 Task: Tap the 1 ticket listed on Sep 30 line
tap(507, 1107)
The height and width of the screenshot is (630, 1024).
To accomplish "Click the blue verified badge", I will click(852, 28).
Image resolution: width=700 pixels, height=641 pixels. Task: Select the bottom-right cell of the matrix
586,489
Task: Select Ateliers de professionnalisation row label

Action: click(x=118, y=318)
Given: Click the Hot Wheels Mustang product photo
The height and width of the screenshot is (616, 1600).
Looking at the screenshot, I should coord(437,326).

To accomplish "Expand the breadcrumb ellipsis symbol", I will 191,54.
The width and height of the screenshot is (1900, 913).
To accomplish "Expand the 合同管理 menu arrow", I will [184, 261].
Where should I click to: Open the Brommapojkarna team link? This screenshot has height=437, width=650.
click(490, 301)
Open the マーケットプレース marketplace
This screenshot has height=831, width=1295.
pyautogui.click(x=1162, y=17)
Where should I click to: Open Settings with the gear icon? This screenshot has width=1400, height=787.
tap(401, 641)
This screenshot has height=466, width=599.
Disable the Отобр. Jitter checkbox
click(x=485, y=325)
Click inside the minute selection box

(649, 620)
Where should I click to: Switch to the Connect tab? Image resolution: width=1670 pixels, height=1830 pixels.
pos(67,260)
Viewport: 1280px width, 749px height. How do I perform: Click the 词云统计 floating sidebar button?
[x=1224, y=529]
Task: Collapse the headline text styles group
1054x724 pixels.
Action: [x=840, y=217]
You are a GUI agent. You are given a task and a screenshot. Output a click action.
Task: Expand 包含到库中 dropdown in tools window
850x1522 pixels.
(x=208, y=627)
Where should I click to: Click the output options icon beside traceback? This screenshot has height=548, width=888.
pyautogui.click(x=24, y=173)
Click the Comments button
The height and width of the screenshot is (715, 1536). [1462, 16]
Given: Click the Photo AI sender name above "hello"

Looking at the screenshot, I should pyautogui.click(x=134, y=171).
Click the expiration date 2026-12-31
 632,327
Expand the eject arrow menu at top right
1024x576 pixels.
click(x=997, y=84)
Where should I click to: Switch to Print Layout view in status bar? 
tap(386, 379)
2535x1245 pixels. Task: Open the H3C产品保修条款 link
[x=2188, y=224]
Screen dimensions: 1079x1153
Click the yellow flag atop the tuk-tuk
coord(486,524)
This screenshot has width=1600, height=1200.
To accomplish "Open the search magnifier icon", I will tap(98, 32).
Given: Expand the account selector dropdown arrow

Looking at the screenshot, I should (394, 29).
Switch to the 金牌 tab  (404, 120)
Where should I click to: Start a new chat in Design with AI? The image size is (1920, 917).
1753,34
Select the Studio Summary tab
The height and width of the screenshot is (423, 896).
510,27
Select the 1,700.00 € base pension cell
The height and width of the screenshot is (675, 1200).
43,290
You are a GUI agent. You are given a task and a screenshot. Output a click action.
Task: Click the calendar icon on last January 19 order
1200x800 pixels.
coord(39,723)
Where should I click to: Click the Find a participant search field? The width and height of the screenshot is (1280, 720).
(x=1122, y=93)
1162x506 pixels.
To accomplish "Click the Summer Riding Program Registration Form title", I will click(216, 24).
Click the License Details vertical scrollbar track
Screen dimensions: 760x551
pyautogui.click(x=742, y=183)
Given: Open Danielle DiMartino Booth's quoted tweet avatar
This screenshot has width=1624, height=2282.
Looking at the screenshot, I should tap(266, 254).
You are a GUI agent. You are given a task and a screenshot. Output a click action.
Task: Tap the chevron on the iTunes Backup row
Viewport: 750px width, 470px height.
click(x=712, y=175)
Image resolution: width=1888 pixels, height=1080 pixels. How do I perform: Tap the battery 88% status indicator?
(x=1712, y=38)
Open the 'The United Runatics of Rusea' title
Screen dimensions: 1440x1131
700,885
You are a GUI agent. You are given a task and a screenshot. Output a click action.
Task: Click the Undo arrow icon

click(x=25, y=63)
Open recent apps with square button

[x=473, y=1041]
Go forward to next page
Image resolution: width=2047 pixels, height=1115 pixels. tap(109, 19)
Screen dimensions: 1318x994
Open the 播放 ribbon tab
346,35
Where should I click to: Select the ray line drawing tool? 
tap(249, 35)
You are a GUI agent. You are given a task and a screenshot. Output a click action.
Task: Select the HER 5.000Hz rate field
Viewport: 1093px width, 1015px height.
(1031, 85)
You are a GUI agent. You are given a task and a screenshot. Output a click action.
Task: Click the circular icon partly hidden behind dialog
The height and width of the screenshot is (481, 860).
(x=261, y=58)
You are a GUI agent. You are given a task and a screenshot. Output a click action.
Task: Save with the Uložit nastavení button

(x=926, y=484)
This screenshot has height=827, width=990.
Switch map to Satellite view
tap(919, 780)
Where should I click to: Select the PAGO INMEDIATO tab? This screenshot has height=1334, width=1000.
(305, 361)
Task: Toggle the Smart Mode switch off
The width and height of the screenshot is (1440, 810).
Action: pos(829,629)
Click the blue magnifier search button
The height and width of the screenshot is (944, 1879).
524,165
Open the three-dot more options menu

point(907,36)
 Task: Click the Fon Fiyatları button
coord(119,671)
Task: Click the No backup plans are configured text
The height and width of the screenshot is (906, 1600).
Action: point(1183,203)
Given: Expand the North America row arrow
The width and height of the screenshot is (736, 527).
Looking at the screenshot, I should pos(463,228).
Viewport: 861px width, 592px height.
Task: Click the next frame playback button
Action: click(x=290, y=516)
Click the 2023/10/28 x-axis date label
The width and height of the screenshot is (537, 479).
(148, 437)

### Goal
Please reproduce everything in the records from the line containing "Where should I click to: Open the" down to the line containing "click(x=485, y=325)", including both of those lines.

### Written solution
Where should I click to: Open the Brommapojkarna team link? This screenshot has height=437, width=650.
click(490, 301)
Open the マーケットプレース marketplace
This screenshot has height=831, width=1295.
pyautogui.click(x=1162, y=17)
Where should I click to: Open Settings with the gear icon? This screenshot has width=1400, height=787.
tap(401, 641)
This screenshot has height=466, width=599.
Disable the Отобр. Jitter checkbox
click(x=485, y=325)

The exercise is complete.